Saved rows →
= Beginning of Section =

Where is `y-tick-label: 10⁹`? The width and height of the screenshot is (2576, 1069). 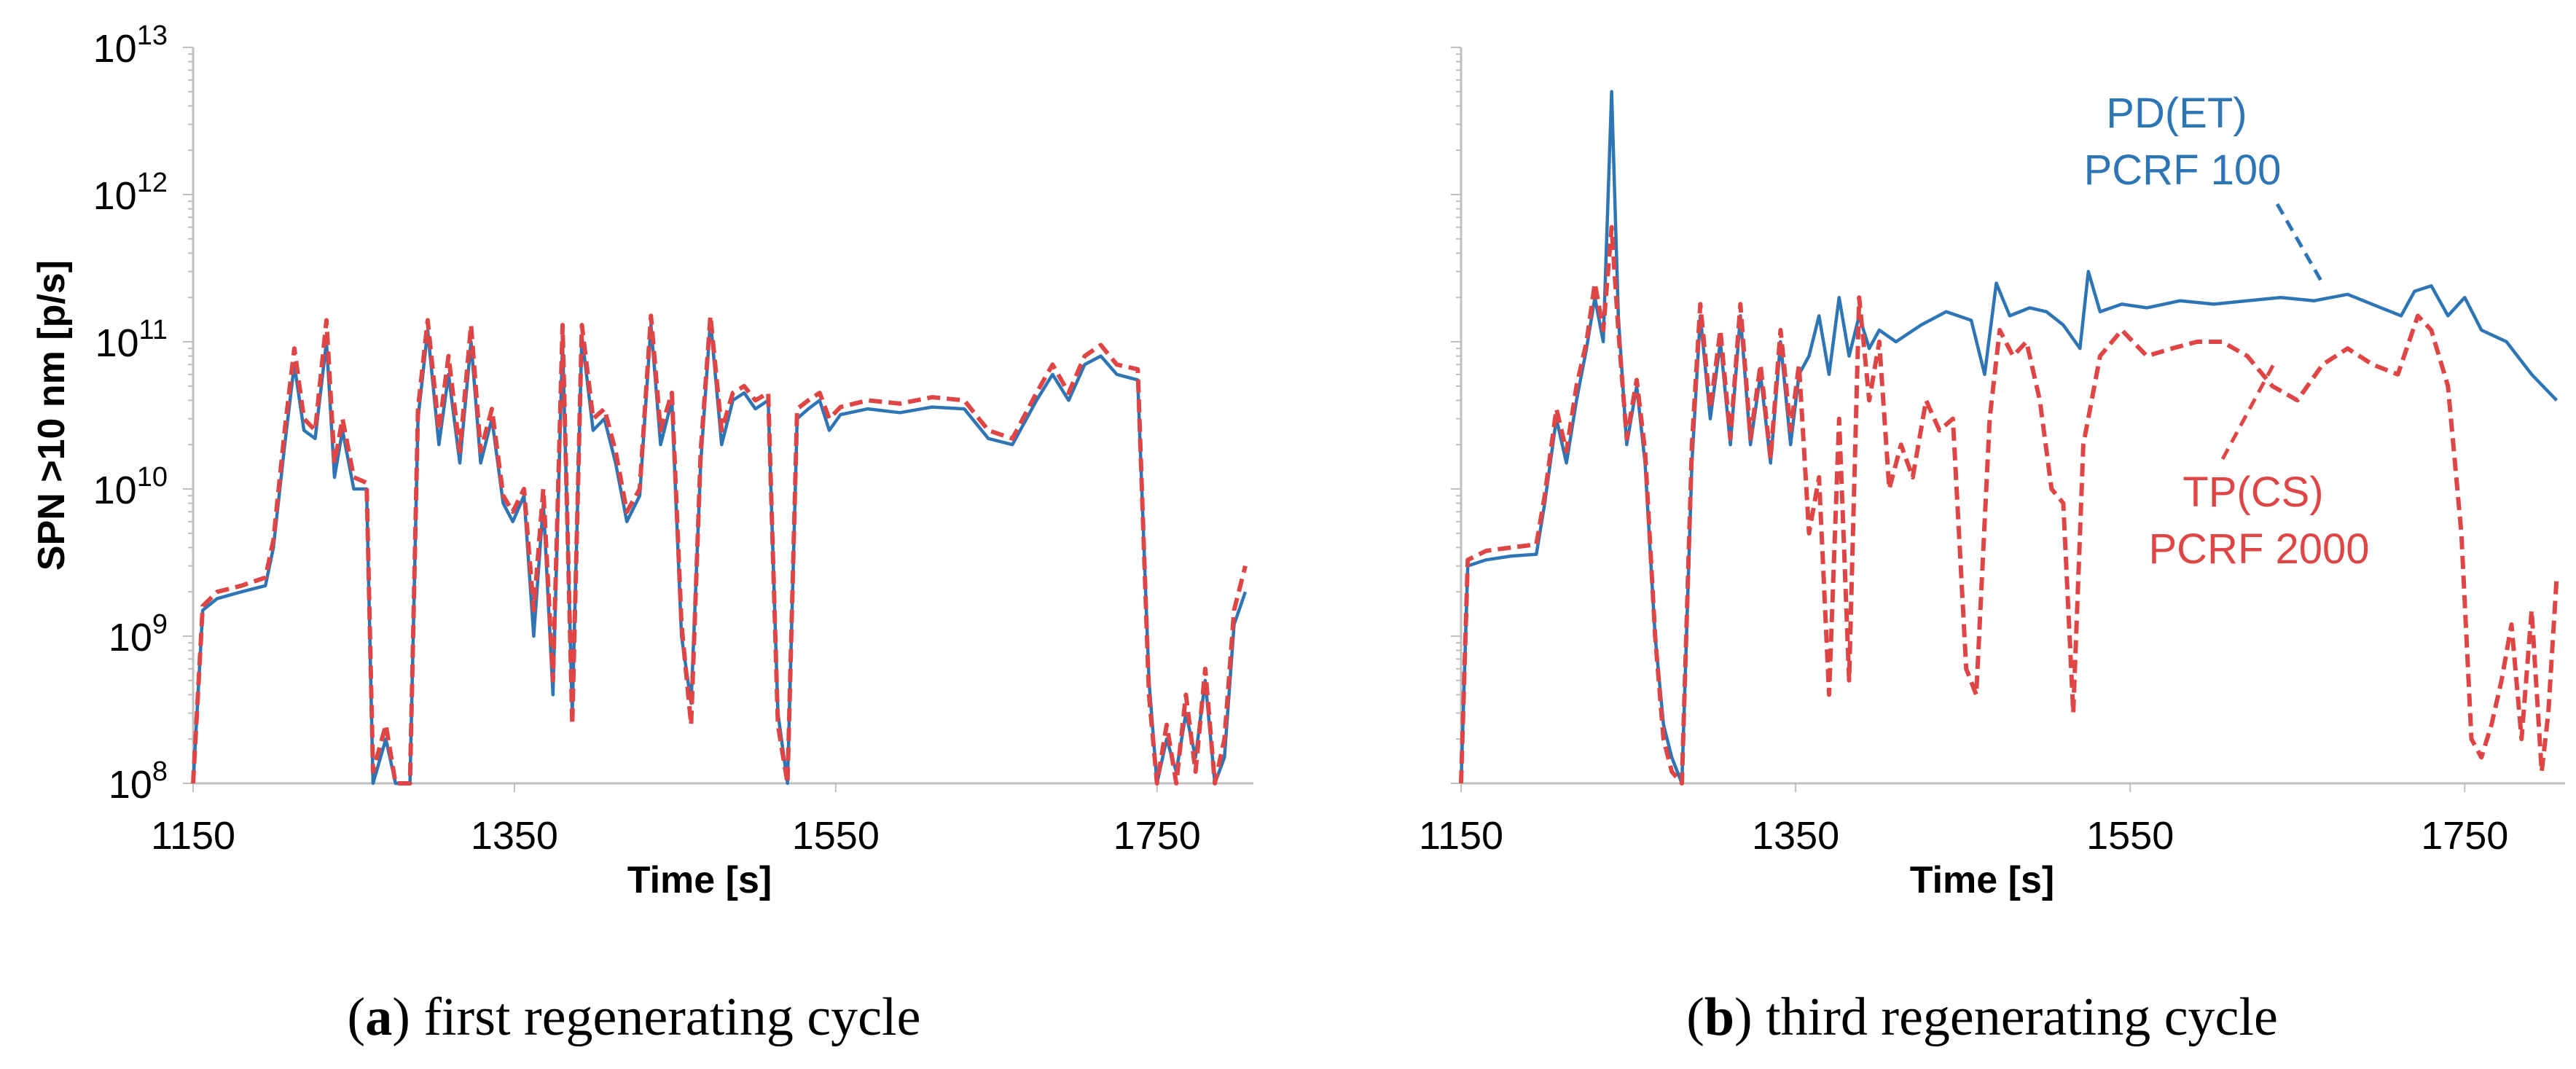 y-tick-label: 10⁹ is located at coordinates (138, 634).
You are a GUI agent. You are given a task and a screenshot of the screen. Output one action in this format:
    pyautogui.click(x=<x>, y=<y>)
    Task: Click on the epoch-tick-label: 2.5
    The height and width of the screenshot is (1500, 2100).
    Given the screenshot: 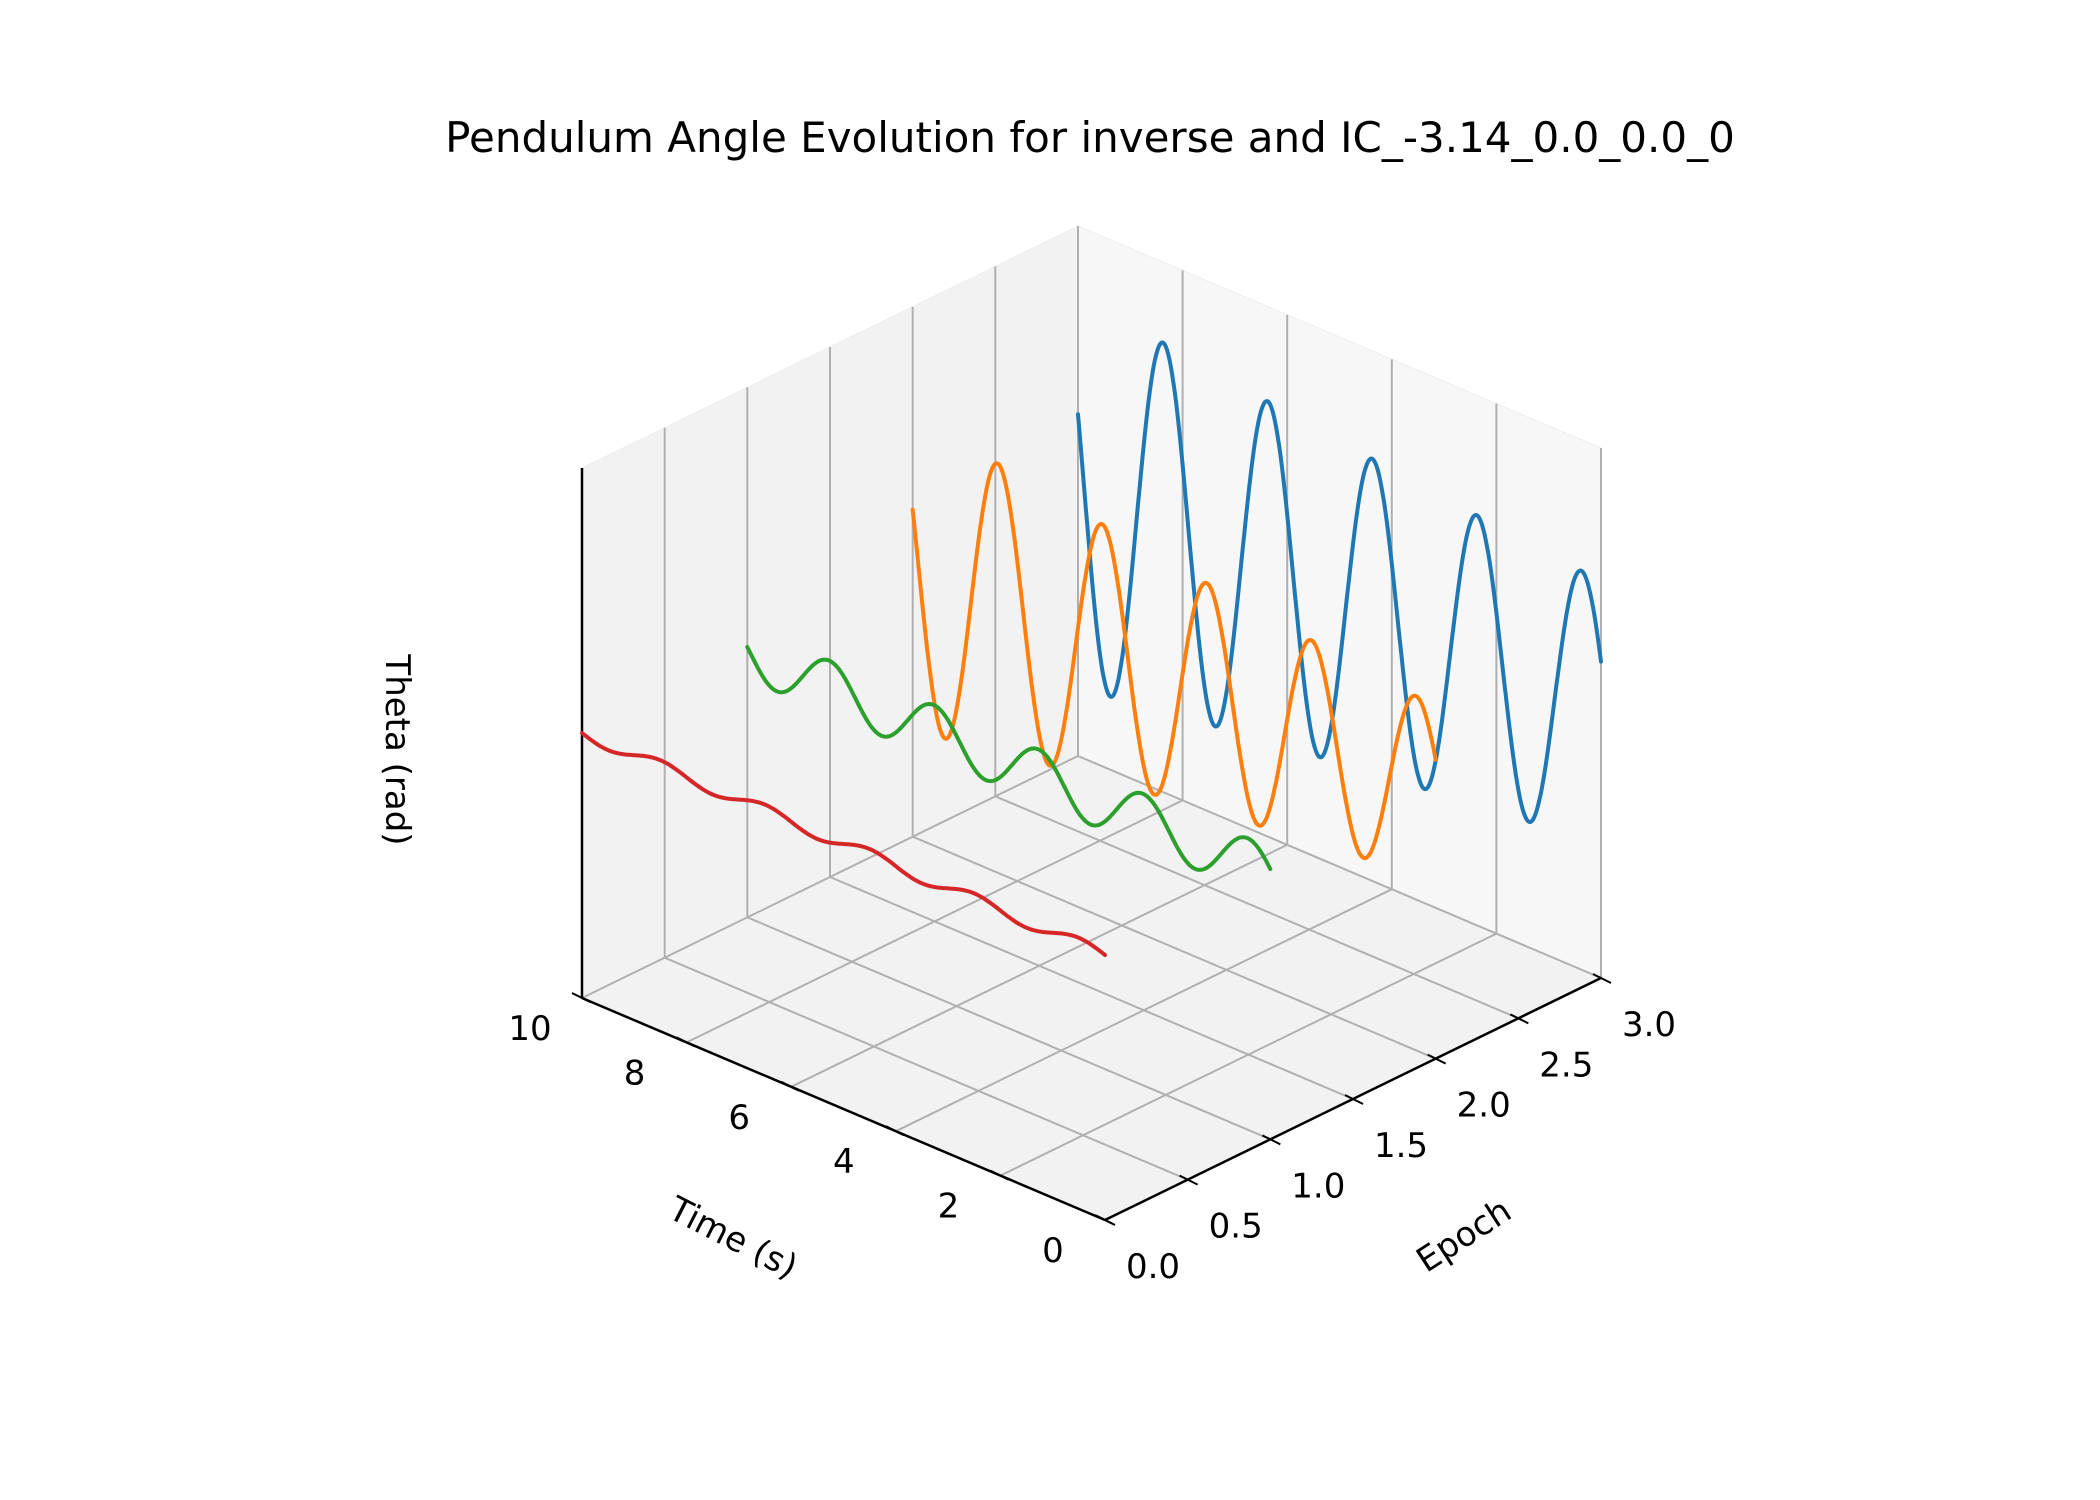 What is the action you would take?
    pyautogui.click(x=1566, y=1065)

= End of Section =
= Beginning of Section =

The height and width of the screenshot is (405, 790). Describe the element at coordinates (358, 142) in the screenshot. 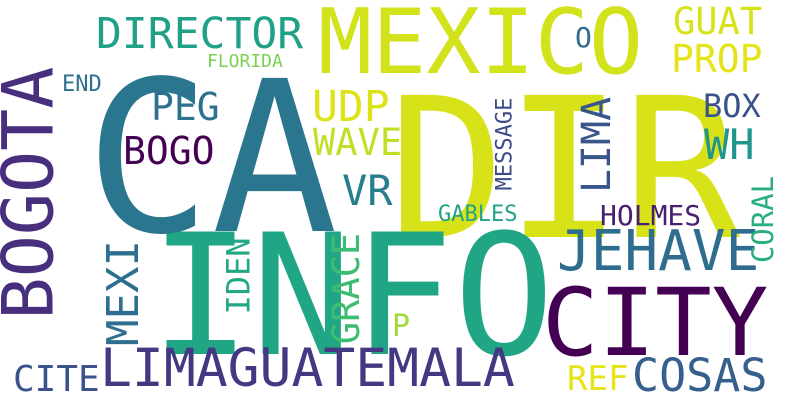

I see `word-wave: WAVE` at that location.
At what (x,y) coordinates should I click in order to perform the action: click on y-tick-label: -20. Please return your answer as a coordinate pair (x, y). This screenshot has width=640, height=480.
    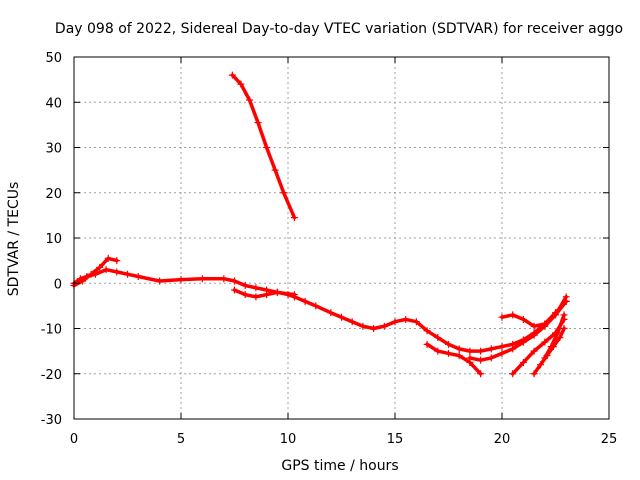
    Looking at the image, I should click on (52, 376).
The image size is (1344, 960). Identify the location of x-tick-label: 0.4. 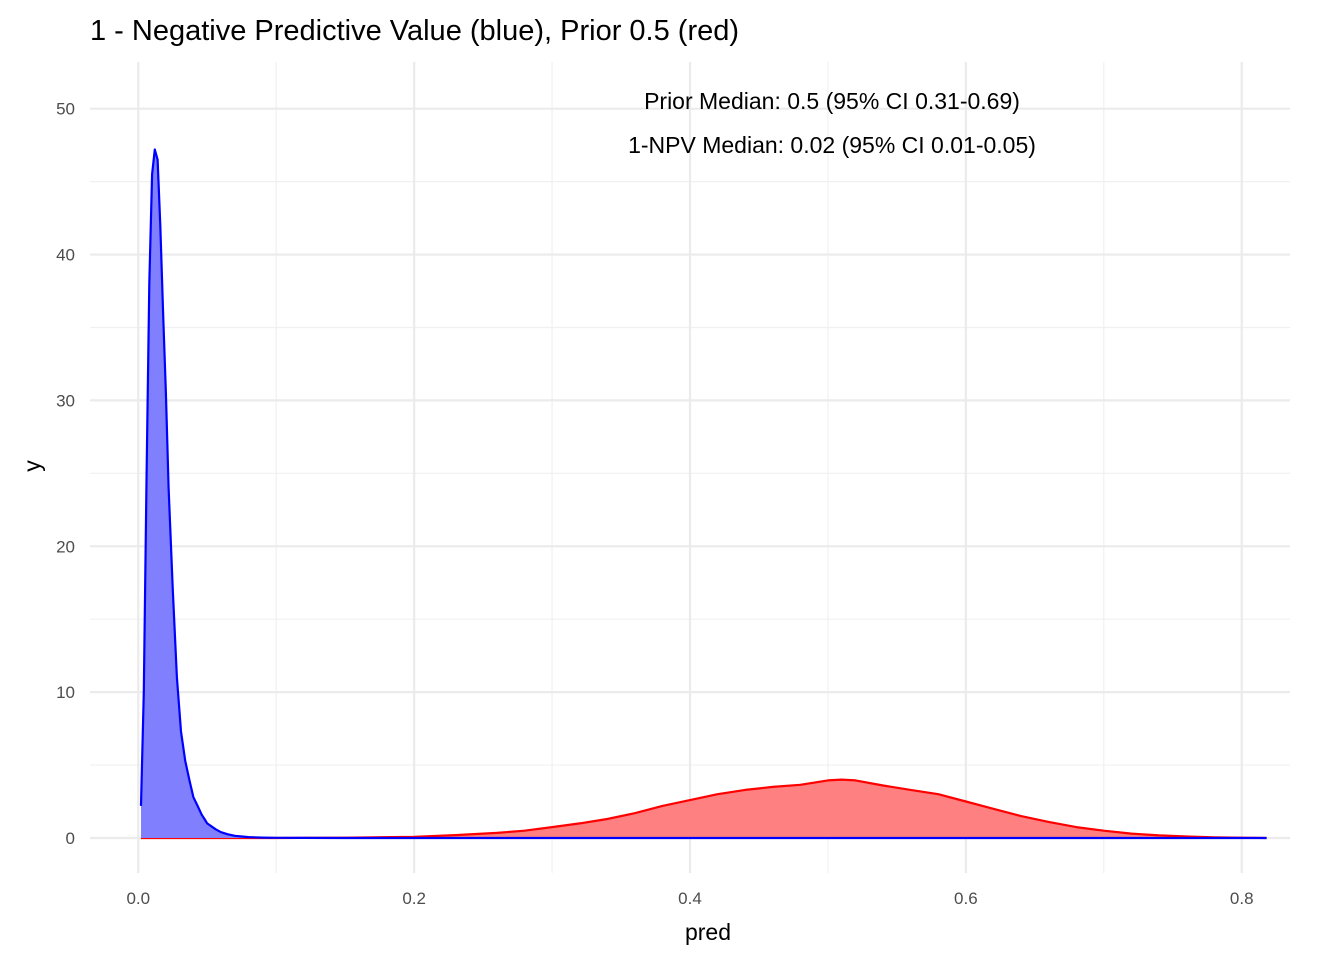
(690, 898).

= End of Section =

To-do item →
Can you write out again, word for word, the part of the rows that opens with the line containing "The height and width of the screenshot is (405, 790)." and closes with the line containing "(690, 898).", leaving the pictures out?

Result of the task →
The height and width of the screenshot is (405, 790). Describe the element at coordinates (358, 142) in the screenshot. 

I see `word-wave: WAVE` at that location.
At what (x,y) coordinates should I click in order to perform the action: click on y-tick-label: -20. Please return your answer as a coordinate pair (x, y). This screenshot has width=640, height=480.
    Looking at the image, I should click on (52, 376).
The image size is (1344, 960). Identify the location of x-tick-label: 0.4. 
(690, 898).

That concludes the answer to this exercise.